++++ Page text

Building an Instant Messenger
Second only to the high pitched sounds of internet connectivity staking claim over your home telephone line were the iconic sounds of xylophones trilling and doors creaking. If you were an internet trailblazer in the late 1990's then more likely than not your Windows machine had some instant messenger installed on it – be it AIM, ICQ, MSN, or Yahoo. For those of you who weren't lucky enough to be born during the best era of the internet, this was the method of communication for any cool kid. We would spend an abundance of time carefully crafting a status message, sometimes hoping it would elicit a message from a crush. Relationships were created, friendships were solidified, and gossip spread like wildfire all through instant messengers. So I decided to rebuild a core childhood memory for the sole reason of experiencing the nostalgia.
Defining the boundaries of what I was going to build was quick. An instant messaging application with the following set of features:
- Create account
- Users profile
- Conversations
It wasn't a daunting list. Those three items mapped neatly to the three frontend views that would be required, as well as how I would partition my backend service. A single Worker to handle authentication and routing, two Durable Object namespaces (one for user, another for conversation), and a D1 database for account credentials.
Talking through the flow of information, the above makes sense. A user creates an account and logs in but we need that information stored centrally to validate their information and create a user session. Then we need to have the frontend sync to a data source that knows about our friends. When we double click to open a conversation with a friend we need to again access a data source that has conversation history. Roughly speaking that is all we need to resurrect our past memories.
Request Routing
Best way to get started is by creating a Cloudflare Worker to handle incoming network requests. There are a couple of requests we can expect and need to route to the correct logic handler.
- /auth/register
- /auth/login
- /user/ws
- /conversation/ws
Four HTTP API endpoints to encapsulate all we are about to do in recreating our instant messaging application.

++++++++

#### [Your objective]
According to the instant messenger article, what kind of database holds the account credentials? The lines are separate material, unconnected to the instant messenger article.

++++ Recorded information

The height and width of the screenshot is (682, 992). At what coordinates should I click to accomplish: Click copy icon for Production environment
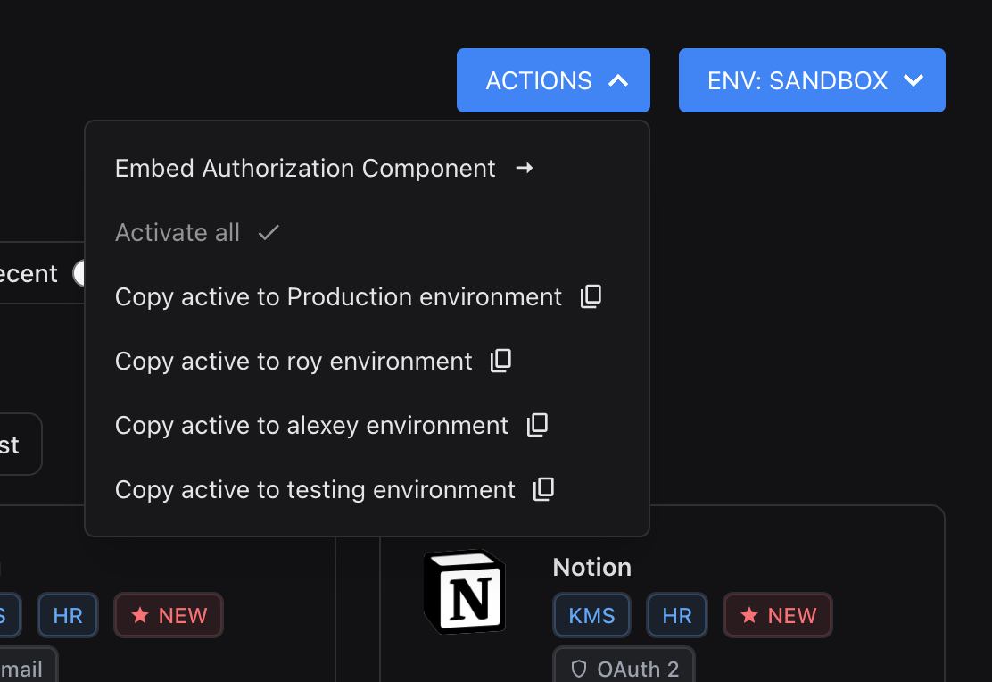591,297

++++++++

#### [Result for this task]
A D1 database.